Yes. It is time really that FS replaced this with a three stage sign in, and called me o****g (or something else!) in their investor lists.

The security risk arises because FS opt to use your website login ID (in full) to identify you on loans and only use 1 step login security.

My FC log in isnt my displayed user name.

You are both correct on that. So that might be a change that can be done here. But I like the idea of seeing the user name. If someone is stabbing me in the back, I want to know who.

Rogues up to mischief wouldn't be able to log in with d********t

Totally agree that using website login ID as the lender identifier / username is crazy. My point was really that usually someone can choose any username they like (baz**** springs to mind) without revealing their true identity.

You are misunderstanding how this technology works.

The method you describe is called 'brute force'.

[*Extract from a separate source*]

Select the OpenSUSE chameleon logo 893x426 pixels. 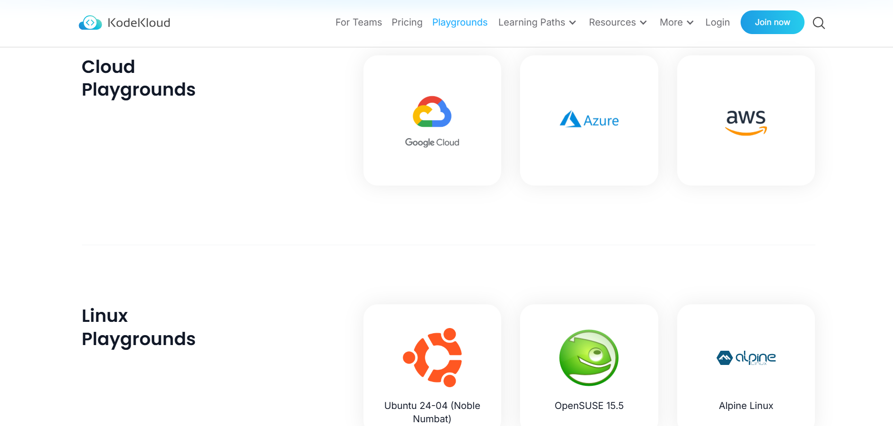point(589,358)

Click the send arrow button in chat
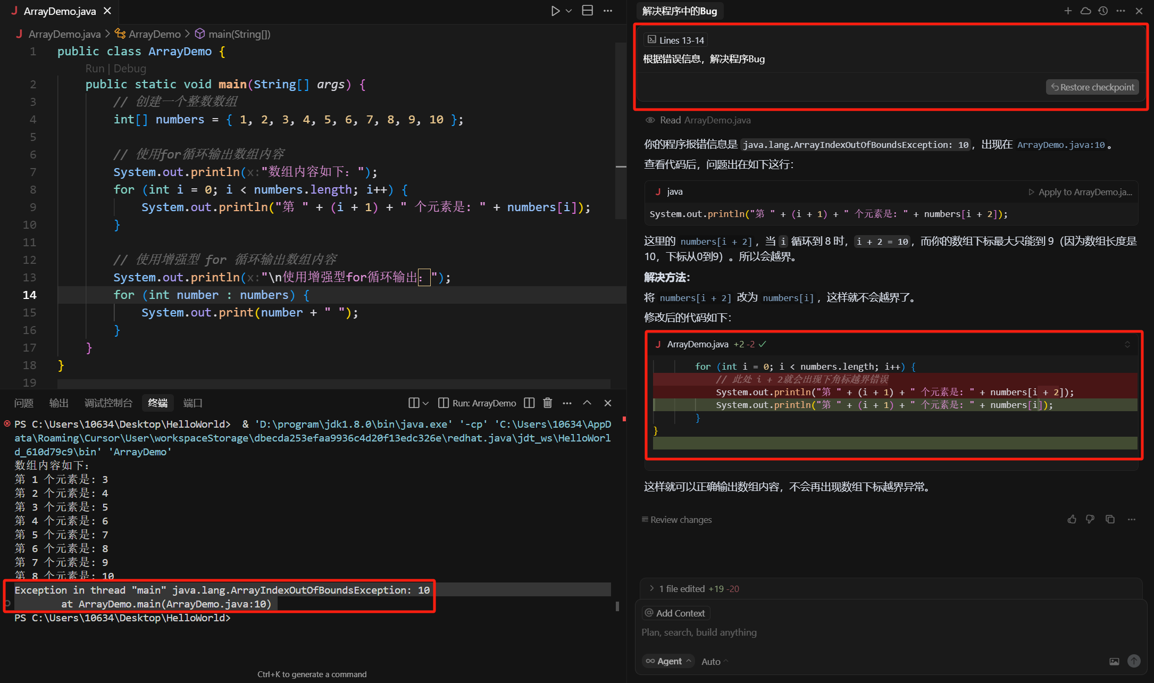1134,661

Yes, there are programs that can "go through" millions of password combinations in seconds, often using rainbow tables or random keyspace attacks... However, they tend to work against a local file, such as a hashed and encrypted password file that may have been stolen. And if that file is stolen, your username is already exposed and there is nothing you can do about it.

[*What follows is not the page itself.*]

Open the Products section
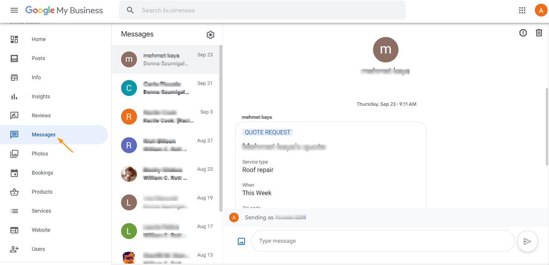The width and height of the screenshot is (549, 265). coord(42,192)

The biggest problem here for a potential attacker is the network. You cannot submit millions of passwords in seconds to the funding secure website. I am assuming (but I do not know) that Funding Secure's website has been designed in a sane way, where X amount of failed login attempts in Y amount of time ends up in a locked account, or at least flags and alerts someone. It's usually something like 3 attempts in 120 seconds or something. This action alone would stop the vast majority of attackers in such a method. Others may attempt it, if they maybe have a few passwords that they know a specific user likes to use, but most won't, and probably won't use a automated program to do it either.

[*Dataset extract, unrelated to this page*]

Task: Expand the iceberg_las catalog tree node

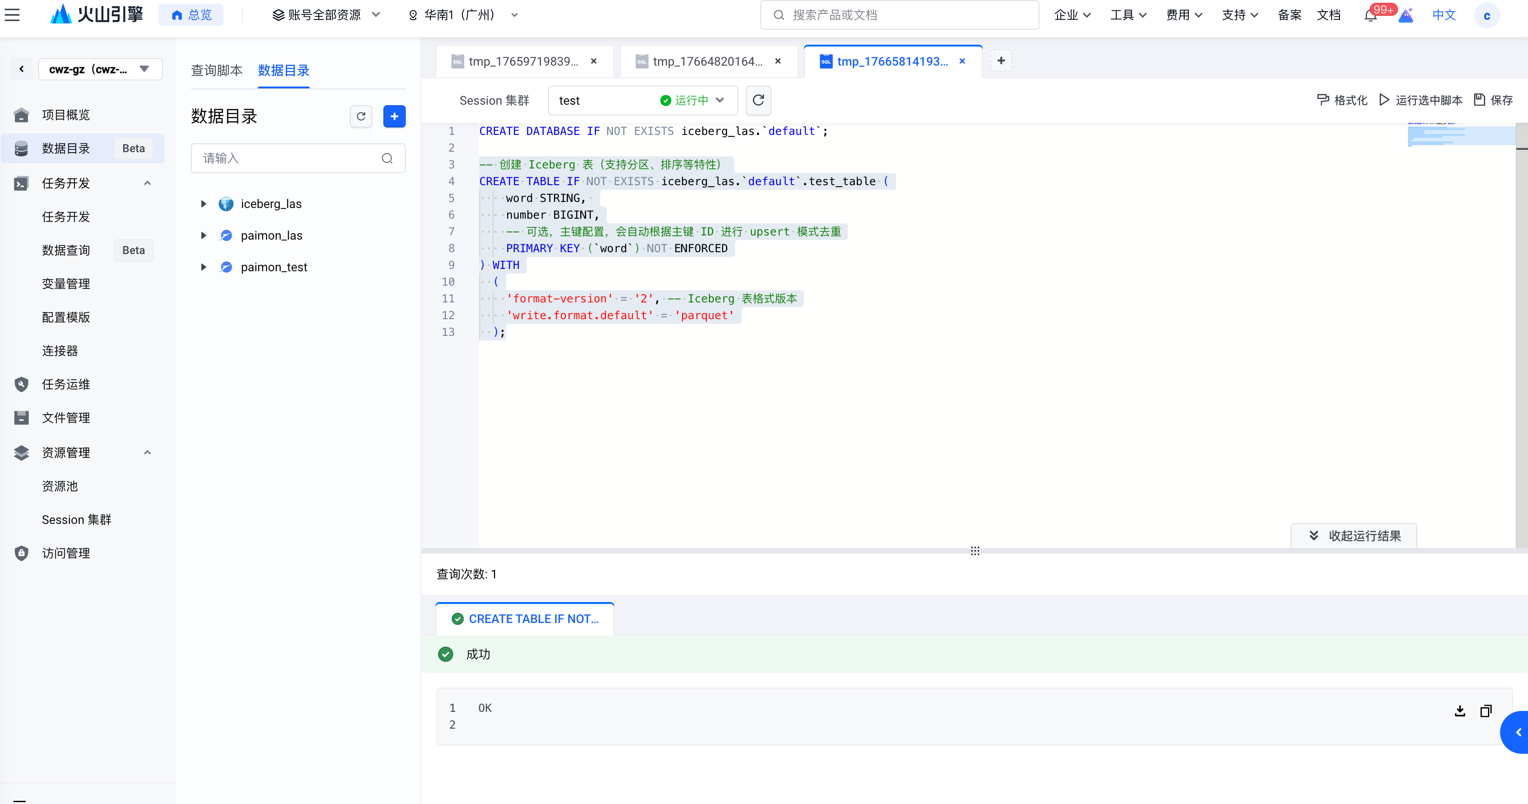Action: tap(203, 204)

The bigger concern should be for people being "doxxed", where the user is stupid/naive/unfortunate enough to go and get their information leaked online and tied to their public online alias. Even then, I don't see Funding Secure being a particularly lucrative target. Depending on the attackers intent, a Facebook account can be much more valuable. How do you find your friends on Facebook? their email is the most accurate way, how do you login to Facebook again? oh yeah, email address and password. For all it's faults, Facebook actually does security fairly well from a technical standpoint.

Whilst I understand your intentions are entirely pure, I'm sorry to say you're simply wrong here, exposing the username isn't really a security risk, and if it is, it's a tiny one. In future, just use random usernames for each site you use if it concerns you that much (this will help against being doxxed), and, for the love of all that is good and pure in the world, use different passwords for every site you visit, including this one. Can't remember all those passwords? No, neither can I, hence I use LastPass. I literally have no idea what my password is to most things, but LastPass has done and excellent job of making new passwords and remembering them for me. And yes, LastPass is about as secure as it gets right now, just pick a strong and memorable master password as your master password is what encrypts all the other data (if you forget it, you're stuffed, essentially). LastPass can generate some pretty bad-ass passwords: X8gCeaWeo6BW8mD9Kej3WpMGRrjbV0KopRUd6SIQ, I just asked it to make, for example.

Good luck, stay safe, and don't be afraid of your username.